Jobs Was A Child of The ’60s

As the Grateful Dead said in a song about the death in 1970 or so of their harmonica player and singer “Pig Pen,” who also died of liver disease, “Like a steel locomotive, going down the track, he’s gone, and nothing is going to bring him back.” Okay, maybe that was a bit maudlin. But also appropriate, because Steve Jobs was a child of the 1960s, whether or not he liked the Grateful Dead or not. He took LSD, and named it as one of the most significant events of his life. He famously said that Bill Gates would have made better software if he had taken a hit or two of that substance. Jobs named another creature of the 1960s, the Whole Earth Catalog, as one of the most significant products of the Silicon Valley, up there with the Silicon chip. (The Whole Earth Catalog was created by my man Steward Brand, who knew Jobs.
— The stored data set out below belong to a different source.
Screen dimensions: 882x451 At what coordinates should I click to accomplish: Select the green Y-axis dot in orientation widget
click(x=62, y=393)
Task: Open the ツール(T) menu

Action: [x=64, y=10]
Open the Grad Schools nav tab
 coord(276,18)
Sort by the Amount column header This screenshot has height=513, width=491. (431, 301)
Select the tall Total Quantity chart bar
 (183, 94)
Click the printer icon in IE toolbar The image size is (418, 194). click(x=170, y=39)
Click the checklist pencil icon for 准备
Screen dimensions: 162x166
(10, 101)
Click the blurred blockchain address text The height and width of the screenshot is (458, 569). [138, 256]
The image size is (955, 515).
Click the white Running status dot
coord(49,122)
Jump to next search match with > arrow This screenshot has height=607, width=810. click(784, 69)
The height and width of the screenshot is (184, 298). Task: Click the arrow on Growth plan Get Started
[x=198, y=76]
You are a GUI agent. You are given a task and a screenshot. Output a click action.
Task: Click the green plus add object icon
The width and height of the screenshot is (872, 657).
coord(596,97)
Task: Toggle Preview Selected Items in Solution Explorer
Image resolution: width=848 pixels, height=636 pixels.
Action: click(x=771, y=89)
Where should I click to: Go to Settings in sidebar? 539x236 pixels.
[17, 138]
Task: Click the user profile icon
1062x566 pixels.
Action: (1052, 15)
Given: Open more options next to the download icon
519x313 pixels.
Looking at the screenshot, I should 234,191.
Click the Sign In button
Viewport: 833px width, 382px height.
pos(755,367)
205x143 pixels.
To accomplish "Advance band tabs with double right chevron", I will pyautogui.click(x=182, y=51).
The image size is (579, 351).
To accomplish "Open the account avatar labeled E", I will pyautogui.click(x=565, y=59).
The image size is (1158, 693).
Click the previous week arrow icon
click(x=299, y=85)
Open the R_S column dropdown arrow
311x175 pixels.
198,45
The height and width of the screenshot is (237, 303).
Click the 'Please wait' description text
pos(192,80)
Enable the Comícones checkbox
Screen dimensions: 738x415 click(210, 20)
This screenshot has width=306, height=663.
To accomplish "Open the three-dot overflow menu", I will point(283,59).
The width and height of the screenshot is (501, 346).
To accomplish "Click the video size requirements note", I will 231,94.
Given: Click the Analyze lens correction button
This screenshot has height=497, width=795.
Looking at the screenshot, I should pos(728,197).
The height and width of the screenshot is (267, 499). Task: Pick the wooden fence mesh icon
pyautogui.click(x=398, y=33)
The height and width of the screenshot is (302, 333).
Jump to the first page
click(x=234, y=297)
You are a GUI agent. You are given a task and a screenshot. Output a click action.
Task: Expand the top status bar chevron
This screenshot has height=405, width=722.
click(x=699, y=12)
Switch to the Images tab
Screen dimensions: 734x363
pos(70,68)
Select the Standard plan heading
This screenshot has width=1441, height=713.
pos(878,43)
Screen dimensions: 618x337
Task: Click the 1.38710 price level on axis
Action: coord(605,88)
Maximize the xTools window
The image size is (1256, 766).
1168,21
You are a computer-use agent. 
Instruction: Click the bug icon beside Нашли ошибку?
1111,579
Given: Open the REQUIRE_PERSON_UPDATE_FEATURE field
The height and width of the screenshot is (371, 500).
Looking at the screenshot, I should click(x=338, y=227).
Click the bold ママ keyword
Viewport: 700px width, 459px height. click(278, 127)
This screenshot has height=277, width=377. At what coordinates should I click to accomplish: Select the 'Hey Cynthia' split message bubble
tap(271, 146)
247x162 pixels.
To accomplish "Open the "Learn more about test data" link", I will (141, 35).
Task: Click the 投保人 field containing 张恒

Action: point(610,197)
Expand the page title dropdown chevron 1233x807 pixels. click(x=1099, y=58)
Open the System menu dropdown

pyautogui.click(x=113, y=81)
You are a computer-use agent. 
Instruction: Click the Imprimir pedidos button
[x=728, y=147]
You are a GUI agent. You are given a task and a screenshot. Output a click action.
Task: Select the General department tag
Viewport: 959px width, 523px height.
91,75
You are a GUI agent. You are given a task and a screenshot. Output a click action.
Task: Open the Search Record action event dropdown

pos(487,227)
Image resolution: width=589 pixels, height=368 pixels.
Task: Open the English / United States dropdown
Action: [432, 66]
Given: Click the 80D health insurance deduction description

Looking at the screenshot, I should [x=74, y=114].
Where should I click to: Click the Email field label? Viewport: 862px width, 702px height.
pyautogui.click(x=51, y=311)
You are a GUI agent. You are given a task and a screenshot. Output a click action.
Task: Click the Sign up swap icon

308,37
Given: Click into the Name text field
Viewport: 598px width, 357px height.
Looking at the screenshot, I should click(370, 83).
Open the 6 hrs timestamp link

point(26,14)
Brand is still alive and well, although two decades older than Jobs. Just to close the circle, Brand was one of Ken Kesey’s acid-gobbling “Merry Pranksters.” You can read all about it in Tom Wolfe’s “The Electric Kool-Aid Acid Test.” Brand would get into computers, and then architecture and cities, big time. Kevin Kelley, one of Brand’s early editors, would go on to co-found Wired, the bible of high tech. But I digress.) I would say that Jobs, with the first Mac, with the Iphone, with the Ipad, brought a touch of the 60s culture into the mainstream, with his products’ emphasis on beauty, elegance and child-like fun. With their in-your-face openness, and directness, and hippie-like commitment to making it real. Okay, I’m going too far here. Now, 12 year olds in China make his Iphone, and one certainly can’t say that everything about Apple is good, true and beautiful. Jobs was a player in a hard-core, fight to the death industry. But it said something that he accomplished what he accomplished through good design, which when done right, go ways beyond cosmetics. In all, Jobs made the world a better place because he was here. Who could ask for more? We can thank him for giving his life to his products. He probably knew his time here on earth was limited, but he spent his last few years making insanely great tools, rather than lounging on Palm Beach. Thank you, Steve.